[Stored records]
※

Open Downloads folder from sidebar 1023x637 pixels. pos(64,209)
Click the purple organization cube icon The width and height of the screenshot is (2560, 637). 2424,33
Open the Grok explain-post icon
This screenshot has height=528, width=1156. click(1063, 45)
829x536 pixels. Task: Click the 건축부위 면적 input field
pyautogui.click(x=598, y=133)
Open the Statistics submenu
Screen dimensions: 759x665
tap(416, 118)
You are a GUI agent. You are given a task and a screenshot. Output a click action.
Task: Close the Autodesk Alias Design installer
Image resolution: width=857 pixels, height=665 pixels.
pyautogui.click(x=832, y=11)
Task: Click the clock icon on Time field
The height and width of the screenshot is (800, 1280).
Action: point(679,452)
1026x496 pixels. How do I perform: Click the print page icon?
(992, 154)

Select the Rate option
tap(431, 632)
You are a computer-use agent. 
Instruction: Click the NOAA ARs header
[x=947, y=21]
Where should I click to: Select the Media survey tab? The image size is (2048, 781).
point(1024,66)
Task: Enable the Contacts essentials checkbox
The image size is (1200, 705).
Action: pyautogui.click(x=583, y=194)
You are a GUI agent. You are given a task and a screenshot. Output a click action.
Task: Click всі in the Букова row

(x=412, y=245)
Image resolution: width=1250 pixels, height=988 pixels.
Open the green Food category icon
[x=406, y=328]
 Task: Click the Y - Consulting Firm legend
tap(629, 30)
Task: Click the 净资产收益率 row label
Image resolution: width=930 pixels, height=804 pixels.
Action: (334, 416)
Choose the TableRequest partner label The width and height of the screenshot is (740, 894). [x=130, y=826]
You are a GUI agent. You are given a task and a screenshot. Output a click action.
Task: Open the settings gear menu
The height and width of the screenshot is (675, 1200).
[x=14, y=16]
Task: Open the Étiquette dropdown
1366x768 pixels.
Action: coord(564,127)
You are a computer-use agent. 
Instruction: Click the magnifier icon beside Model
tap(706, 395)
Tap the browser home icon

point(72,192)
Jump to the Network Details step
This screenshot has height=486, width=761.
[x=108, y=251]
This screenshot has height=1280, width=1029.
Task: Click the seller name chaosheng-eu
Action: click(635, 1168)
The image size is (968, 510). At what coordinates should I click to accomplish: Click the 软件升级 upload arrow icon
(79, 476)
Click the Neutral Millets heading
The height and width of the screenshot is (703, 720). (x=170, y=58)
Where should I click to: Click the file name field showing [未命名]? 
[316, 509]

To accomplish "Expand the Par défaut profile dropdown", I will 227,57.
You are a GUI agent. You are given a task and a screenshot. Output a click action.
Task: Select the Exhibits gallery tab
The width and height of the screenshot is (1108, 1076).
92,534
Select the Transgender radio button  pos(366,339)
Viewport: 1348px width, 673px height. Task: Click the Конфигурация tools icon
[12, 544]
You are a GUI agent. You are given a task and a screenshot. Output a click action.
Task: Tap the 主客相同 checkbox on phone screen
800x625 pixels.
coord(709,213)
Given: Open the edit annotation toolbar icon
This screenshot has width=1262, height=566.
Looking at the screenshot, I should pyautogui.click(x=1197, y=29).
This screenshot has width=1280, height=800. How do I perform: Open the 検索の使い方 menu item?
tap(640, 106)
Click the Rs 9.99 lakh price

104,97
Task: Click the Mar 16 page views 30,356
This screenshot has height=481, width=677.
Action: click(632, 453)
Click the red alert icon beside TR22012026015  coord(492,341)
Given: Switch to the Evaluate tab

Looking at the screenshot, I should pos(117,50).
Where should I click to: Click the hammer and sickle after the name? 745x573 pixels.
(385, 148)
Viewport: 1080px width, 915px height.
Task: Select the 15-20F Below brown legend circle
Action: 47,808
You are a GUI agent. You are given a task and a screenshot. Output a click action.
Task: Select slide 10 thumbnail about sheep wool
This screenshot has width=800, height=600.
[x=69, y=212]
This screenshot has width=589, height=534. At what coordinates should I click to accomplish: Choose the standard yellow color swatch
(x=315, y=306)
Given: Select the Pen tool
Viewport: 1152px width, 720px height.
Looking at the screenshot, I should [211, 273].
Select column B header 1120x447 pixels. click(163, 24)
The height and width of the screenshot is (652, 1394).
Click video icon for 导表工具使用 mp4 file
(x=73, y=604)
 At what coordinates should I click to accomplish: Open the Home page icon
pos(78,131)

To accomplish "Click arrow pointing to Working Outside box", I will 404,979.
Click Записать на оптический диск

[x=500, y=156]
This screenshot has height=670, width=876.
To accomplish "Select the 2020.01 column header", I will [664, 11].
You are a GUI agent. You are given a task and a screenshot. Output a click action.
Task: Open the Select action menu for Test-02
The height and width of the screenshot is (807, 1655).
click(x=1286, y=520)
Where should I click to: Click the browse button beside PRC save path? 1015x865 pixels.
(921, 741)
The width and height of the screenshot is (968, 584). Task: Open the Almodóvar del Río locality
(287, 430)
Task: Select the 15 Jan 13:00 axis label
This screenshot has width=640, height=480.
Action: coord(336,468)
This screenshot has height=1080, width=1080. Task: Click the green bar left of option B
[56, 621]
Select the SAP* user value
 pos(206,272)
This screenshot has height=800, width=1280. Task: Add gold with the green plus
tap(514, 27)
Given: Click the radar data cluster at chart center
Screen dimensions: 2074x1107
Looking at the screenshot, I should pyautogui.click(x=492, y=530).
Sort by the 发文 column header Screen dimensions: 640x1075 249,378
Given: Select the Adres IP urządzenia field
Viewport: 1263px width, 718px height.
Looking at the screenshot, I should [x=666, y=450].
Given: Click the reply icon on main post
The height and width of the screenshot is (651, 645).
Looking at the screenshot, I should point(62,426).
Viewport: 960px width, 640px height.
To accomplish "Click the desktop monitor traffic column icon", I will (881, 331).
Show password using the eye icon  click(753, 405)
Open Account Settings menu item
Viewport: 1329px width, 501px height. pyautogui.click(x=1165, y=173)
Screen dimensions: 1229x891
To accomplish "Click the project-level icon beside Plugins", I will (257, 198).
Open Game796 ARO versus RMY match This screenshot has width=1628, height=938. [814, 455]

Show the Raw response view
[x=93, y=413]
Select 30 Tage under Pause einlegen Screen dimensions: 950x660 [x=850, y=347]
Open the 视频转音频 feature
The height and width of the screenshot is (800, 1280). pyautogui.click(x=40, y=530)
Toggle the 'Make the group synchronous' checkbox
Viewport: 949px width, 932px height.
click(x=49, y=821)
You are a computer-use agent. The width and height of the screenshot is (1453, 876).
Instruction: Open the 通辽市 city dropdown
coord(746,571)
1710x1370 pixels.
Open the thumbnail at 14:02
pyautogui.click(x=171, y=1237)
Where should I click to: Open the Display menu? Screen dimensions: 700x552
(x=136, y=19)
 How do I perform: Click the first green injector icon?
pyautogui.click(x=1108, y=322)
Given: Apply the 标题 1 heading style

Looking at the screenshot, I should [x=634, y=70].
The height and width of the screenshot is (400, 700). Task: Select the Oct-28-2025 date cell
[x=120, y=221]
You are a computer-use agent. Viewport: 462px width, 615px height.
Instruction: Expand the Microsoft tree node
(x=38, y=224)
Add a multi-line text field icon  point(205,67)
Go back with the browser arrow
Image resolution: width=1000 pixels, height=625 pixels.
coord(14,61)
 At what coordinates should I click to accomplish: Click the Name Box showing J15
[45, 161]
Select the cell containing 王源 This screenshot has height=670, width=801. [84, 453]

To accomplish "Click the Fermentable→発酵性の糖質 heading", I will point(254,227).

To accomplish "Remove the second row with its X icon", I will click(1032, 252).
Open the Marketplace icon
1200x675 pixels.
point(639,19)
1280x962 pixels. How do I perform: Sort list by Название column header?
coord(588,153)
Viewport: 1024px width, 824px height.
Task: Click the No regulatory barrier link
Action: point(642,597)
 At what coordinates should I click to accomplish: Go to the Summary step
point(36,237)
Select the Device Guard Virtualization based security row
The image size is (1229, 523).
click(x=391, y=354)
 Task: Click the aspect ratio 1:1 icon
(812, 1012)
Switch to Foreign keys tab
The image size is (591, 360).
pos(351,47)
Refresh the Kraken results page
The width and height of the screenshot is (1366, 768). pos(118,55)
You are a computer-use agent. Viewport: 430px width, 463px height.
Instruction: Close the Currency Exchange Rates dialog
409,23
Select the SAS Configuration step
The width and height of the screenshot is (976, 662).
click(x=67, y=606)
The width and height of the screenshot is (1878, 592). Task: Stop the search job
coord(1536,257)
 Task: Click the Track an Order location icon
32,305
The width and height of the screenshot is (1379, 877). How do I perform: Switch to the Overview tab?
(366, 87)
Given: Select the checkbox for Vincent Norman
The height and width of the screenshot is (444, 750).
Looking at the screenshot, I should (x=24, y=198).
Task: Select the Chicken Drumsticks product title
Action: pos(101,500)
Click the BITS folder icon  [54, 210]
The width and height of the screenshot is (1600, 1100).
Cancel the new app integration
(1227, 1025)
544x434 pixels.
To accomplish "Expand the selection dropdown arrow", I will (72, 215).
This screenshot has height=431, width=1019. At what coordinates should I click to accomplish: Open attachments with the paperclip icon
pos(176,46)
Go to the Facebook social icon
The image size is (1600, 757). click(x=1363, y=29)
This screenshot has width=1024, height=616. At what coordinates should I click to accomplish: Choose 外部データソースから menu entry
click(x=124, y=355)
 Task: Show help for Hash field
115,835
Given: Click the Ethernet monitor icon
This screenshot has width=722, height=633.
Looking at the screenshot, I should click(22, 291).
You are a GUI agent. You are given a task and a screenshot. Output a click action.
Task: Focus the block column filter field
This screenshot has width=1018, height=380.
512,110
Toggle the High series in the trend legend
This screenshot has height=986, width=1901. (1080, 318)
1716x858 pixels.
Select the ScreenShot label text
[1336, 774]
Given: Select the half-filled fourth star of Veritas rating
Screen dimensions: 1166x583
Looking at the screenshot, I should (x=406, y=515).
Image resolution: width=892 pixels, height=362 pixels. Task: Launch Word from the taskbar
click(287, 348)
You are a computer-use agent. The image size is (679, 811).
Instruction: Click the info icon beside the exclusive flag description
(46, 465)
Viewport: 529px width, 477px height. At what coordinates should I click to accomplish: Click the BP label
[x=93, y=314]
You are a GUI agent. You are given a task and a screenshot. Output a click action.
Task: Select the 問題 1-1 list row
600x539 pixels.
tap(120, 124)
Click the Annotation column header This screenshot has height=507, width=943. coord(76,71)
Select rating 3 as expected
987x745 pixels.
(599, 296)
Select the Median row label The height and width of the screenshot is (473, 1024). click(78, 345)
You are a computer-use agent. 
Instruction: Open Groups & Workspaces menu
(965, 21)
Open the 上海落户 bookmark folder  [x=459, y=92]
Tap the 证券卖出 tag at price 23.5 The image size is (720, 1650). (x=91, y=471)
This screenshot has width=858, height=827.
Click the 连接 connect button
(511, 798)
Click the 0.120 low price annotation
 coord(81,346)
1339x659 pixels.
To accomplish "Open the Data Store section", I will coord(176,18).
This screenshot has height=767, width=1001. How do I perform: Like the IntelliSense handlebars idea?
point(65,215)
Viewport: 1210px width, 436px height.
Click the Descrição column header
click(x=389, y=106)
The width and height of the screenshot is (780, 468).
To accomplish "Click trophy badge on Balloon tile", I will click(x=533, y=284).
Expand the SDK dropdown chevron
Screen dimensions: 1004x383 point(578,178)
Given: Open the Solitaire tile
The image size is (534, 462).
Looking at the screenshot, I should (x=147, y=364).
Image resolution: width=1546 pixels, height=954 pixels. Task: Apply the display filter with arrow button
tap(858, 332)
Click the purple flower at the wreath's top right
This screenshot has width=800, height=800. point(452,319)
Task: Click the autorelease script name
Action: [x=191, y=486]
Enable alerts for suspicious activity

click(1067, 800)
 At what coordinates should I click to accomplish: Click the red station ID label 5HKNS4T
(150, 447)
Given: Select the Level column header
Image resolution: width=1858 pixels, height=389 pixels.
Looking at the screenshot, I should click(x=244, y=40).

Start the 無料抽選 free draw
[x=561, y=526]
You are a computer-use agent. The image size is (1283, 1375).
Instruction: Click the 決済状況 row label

※

Your objective ::
What lines in the entries contain "monitor"? Report each one by copying it.

Solution for this task ::
To accomplish "Click the desktop monitor traffic column icon", I will (881, 331).
Given: Click the Ethernet monitor icon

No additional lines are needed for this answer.